Recorded data: Begin

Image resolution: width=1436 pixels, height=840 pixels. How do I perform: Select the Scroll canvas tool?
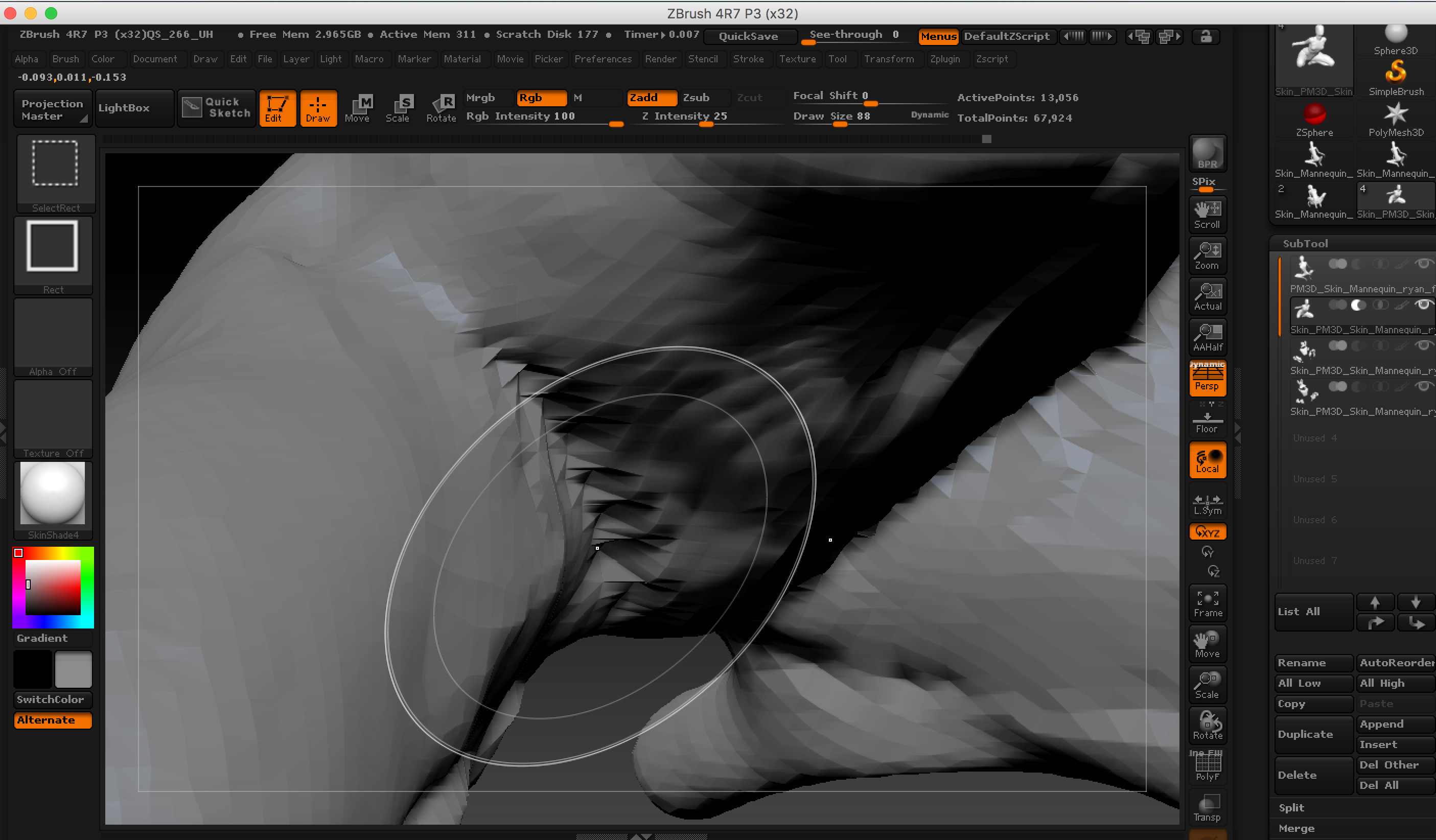click(1207, 214)
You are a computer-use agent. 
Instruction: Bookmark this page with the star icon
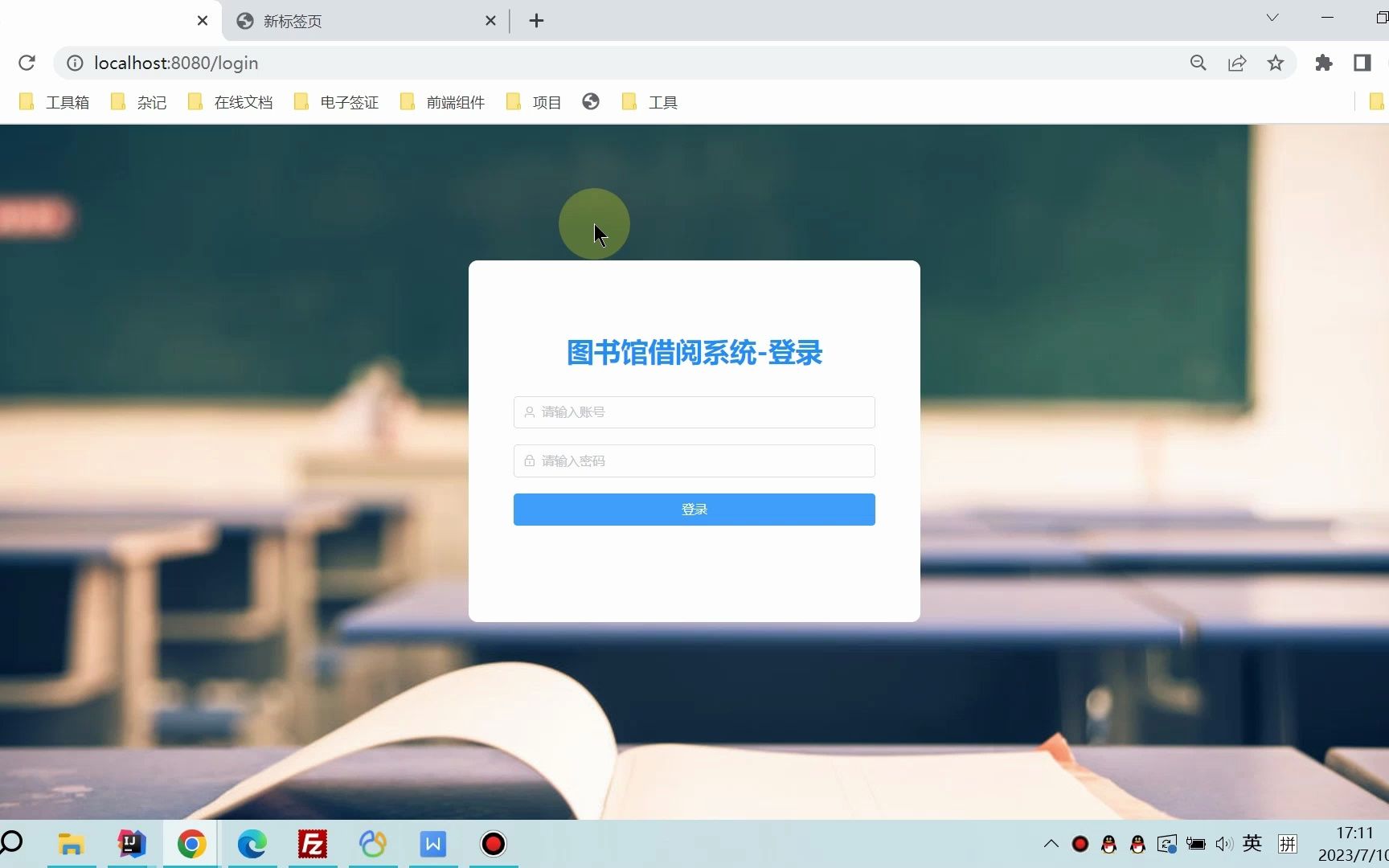[x=1275, y=63]
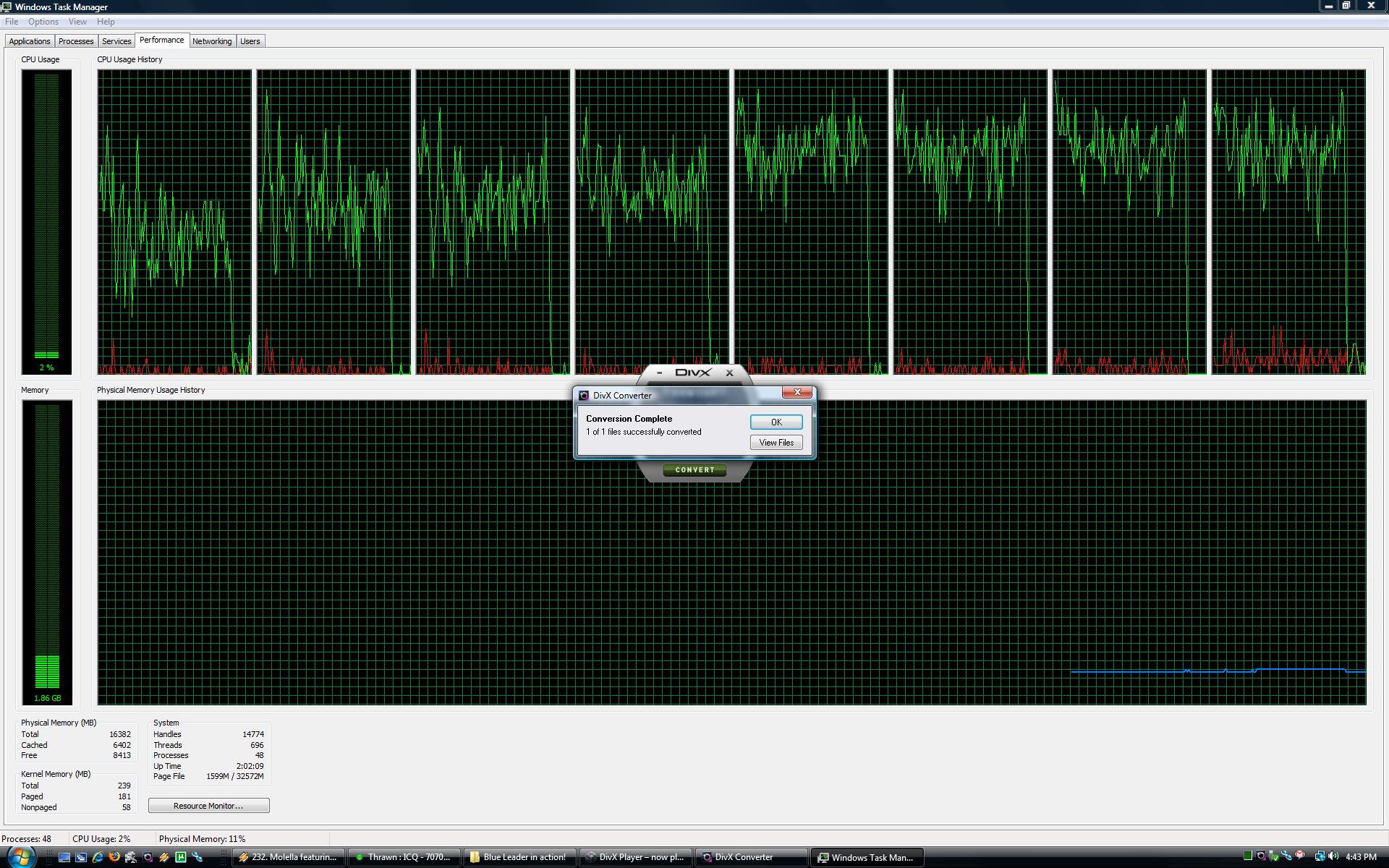Minimize the DivX widget with dash button
Image resolution: width=1389 pixels, height=868 pixels.
659,373
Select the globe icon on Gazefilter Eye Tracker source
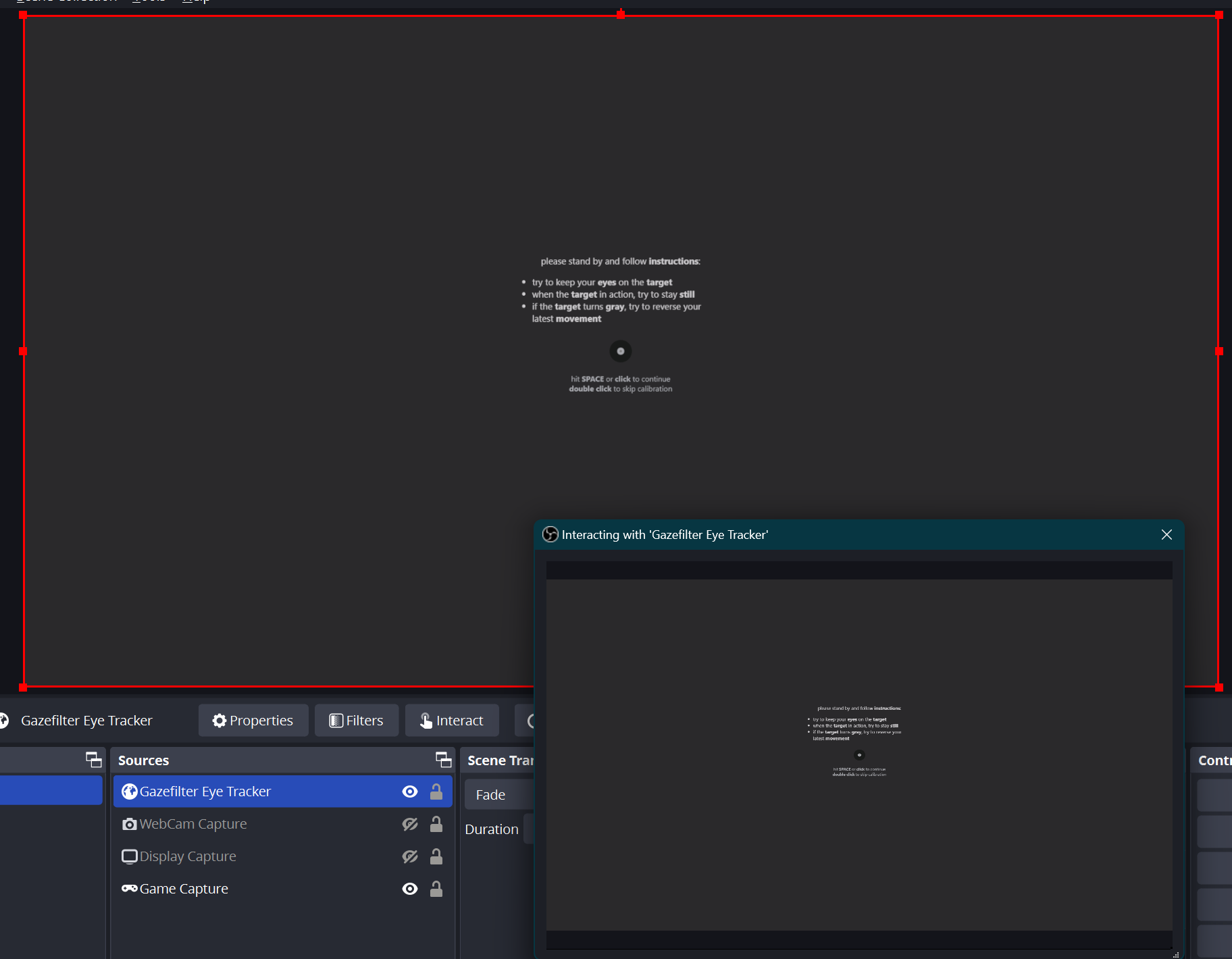 (x=130, y=792)
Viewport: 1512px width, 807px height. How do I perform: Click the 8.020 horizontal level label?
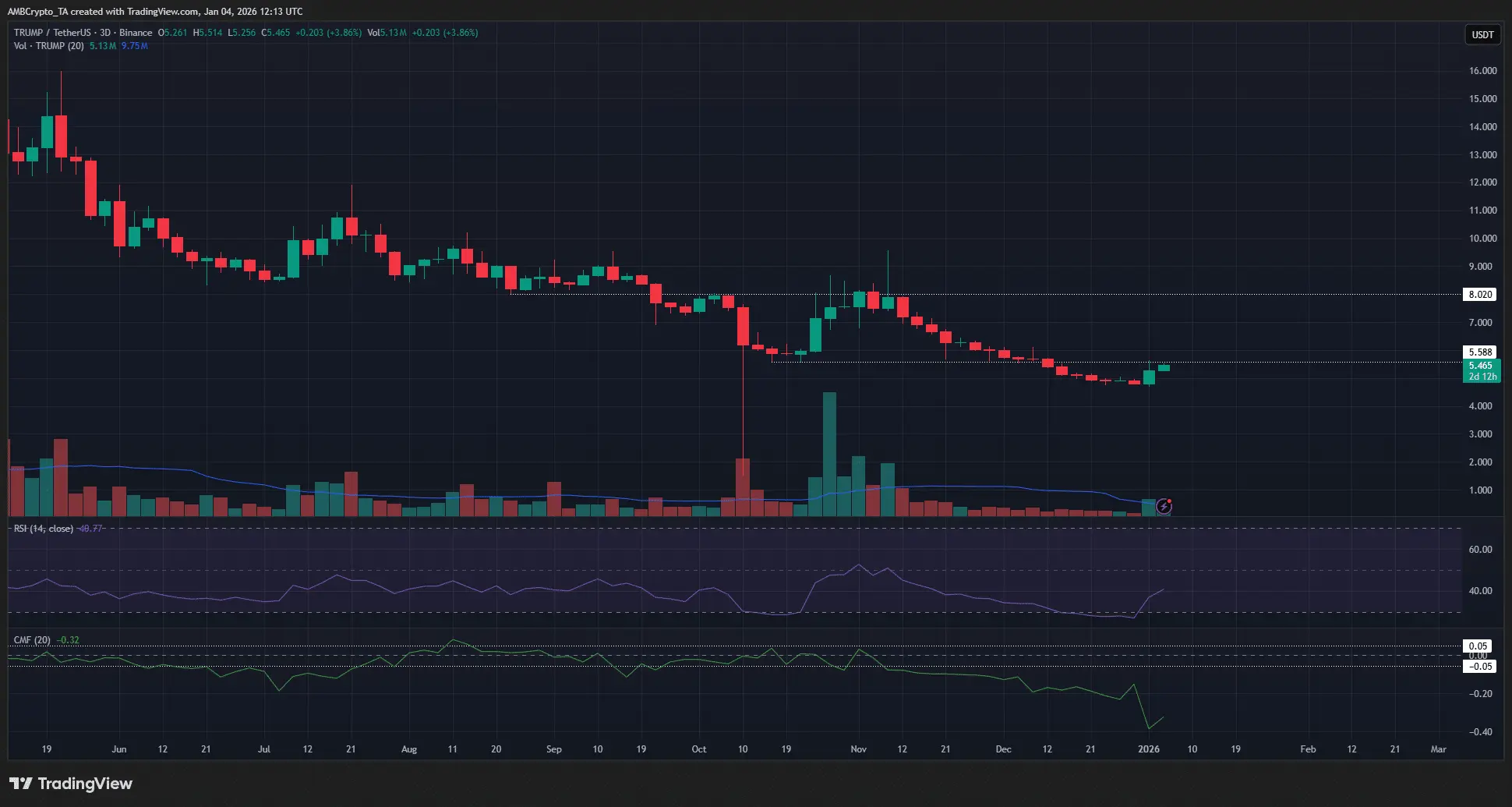[x=1480, y=294]
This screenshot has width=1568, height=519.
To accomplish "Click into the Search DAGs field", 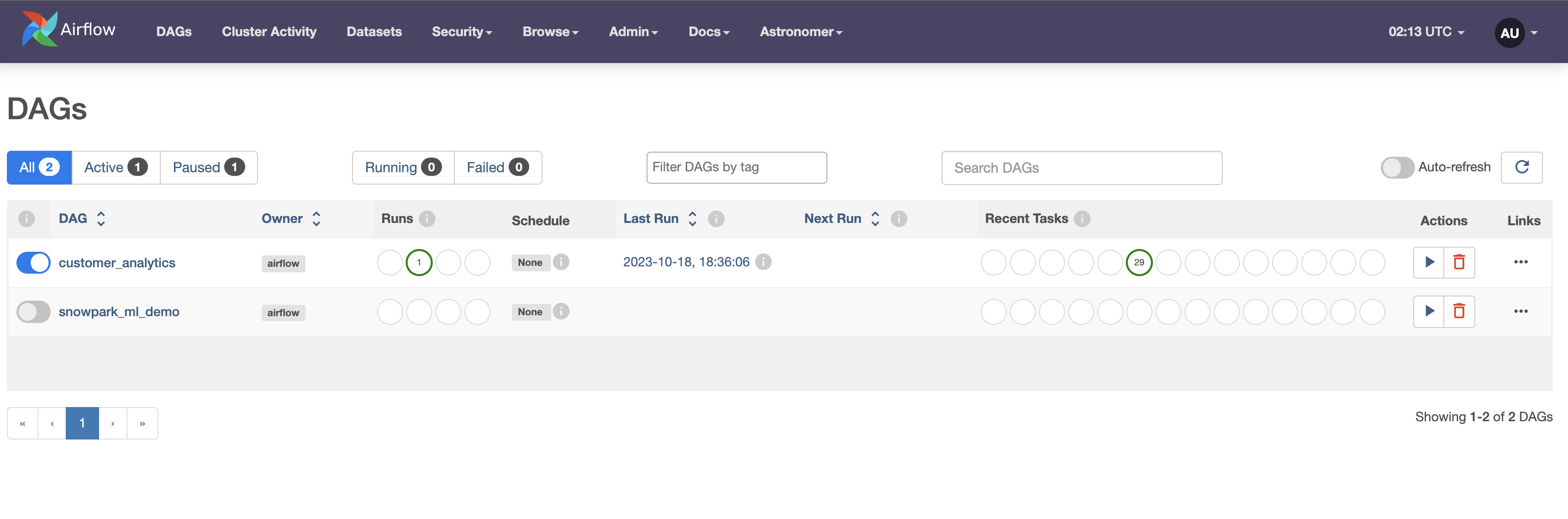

Recorded data: End

[Work instruction] All records above should be duplicated exactly, with the pictures omitted.

[Result of the task]
Image resolution: width=1436 pixels, height=840 pixels. How do I perform: Select the Scroll canvas tool?
click(1207, 214)
You are a computer-use agent. 
Instruction: Bookmark this page with the star icon
[x=1275, y=63]
Minimize the DivX widget with dash button
Image resolution: width=1389 pixels, height=868 pixels.
659,373
Select the globe icon on Gazefilter Eye Tracker source
 (x=130, y=792)
Viewport: 1512px width, 807px height. How do I perform: Click the 8.020 horizontal level label?
[x=1480, y=294]
This screenshot has width=1568, height=519.
To accomplish "Click into the Search DAGs field", 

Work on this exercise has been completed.